:: INSTRUCTIONS TO FOLLOW ::
Take nothing but the lines from the one with "Toggle the left sidebar panel icon" through the one with "Edit the AlexBizzes group with pencil icon" in the entries below, both ends kept, and return them exactly with pictures left out.

:: DATA ::
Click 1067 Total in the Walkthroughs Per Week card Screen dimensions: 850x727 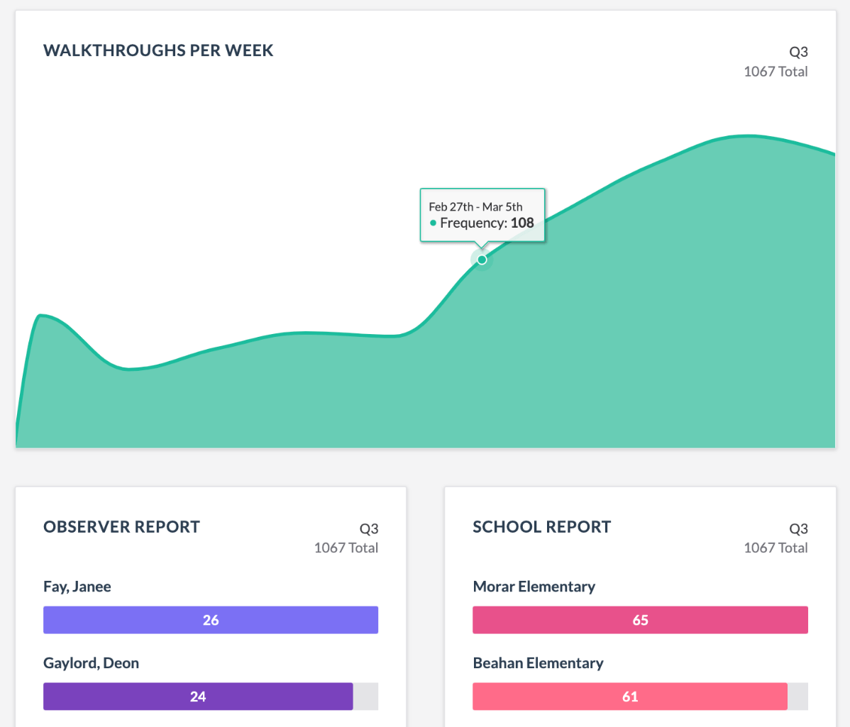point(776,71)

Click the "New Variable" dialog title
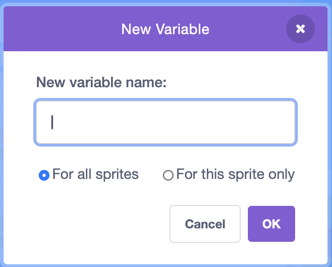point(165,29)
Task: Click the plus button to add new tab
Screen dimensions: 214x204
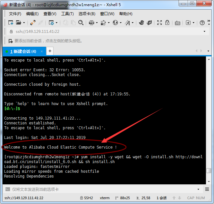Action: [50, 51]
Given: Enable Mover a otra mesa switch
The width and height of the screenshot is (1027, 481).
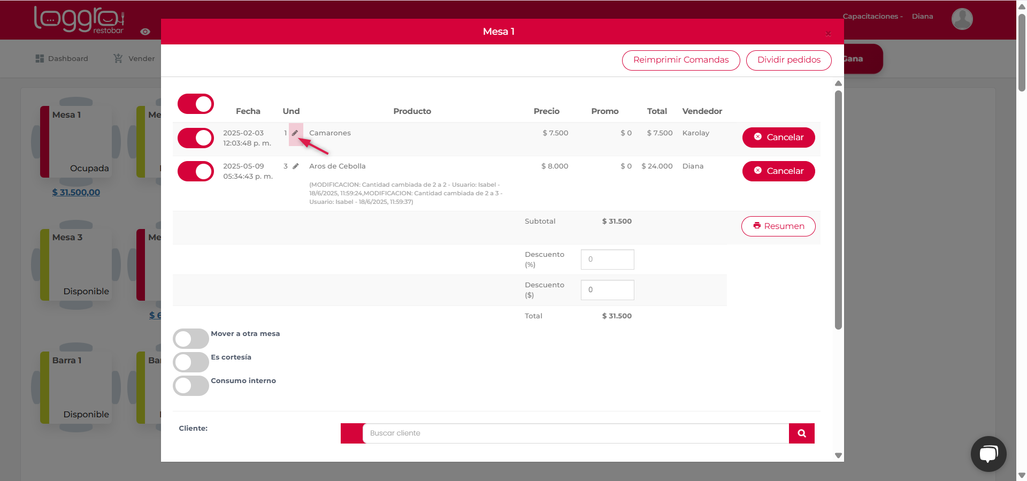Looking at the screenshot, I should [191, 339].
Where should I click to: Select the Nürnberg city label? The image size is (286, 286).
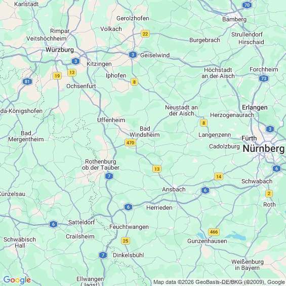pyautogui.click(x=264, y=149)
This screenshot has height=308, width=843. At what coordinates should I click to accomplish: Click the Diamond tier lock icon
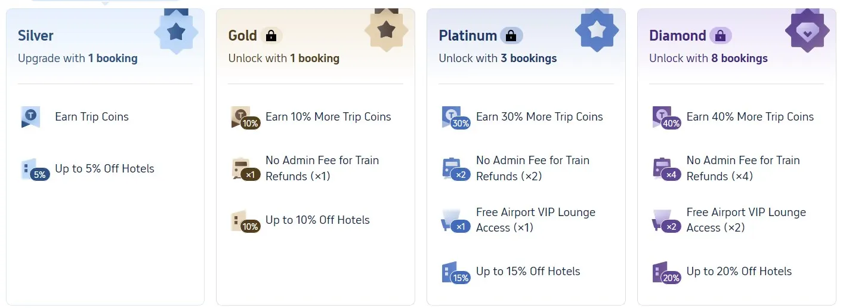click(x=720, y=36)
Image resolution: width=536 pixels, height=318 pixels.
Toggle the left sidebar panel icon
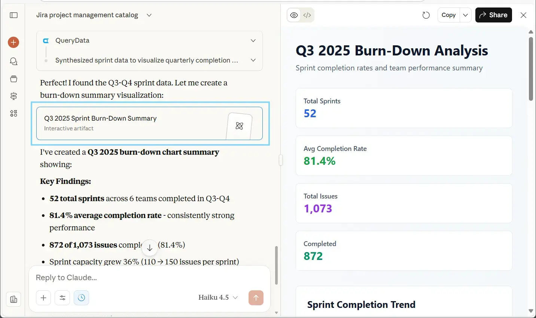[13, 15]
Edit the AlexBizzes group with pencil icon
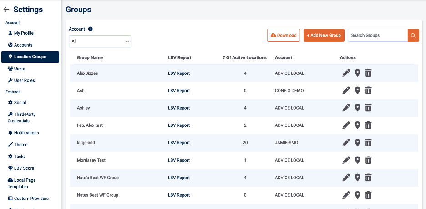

...

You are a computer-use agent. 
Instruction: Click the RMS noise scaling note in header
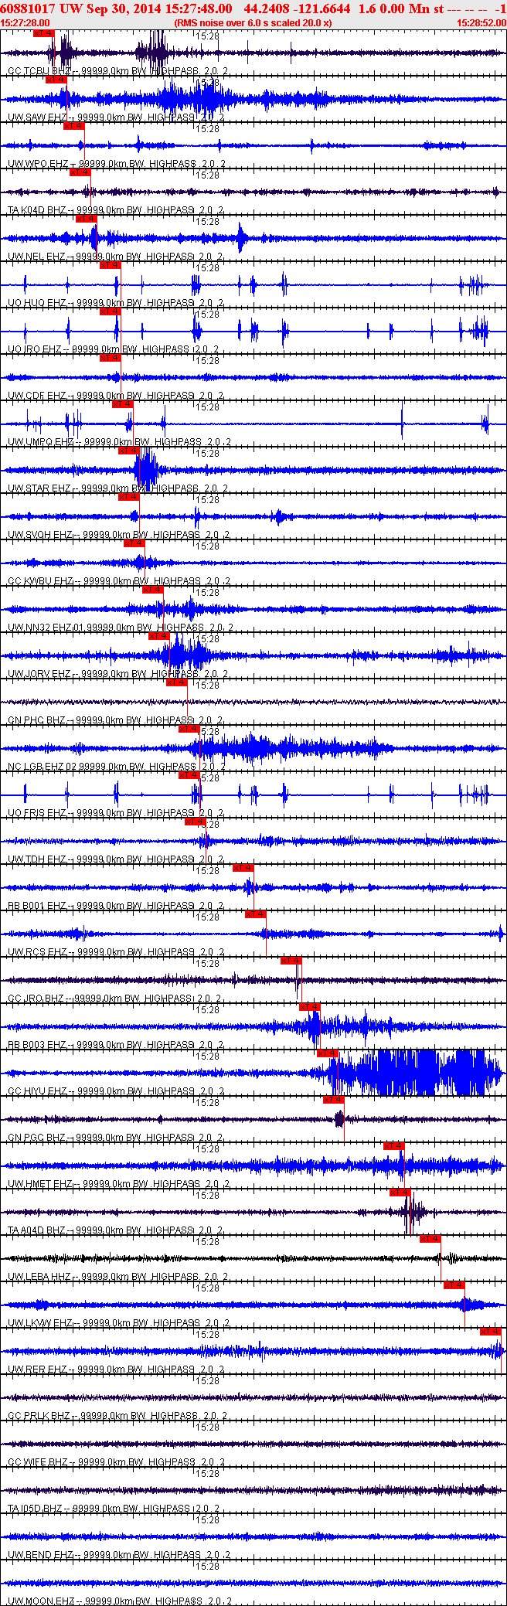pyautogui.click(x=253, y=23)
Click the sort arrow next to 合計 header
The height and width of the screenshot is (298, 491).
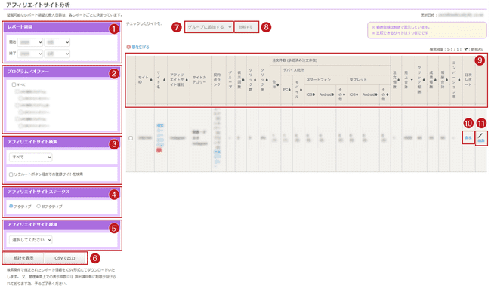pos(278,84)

:: YOUR RESPONSE ::
Toggle the left sidebar panel icon
[13, 15]
Edit the AlexBizzes group with pencil icon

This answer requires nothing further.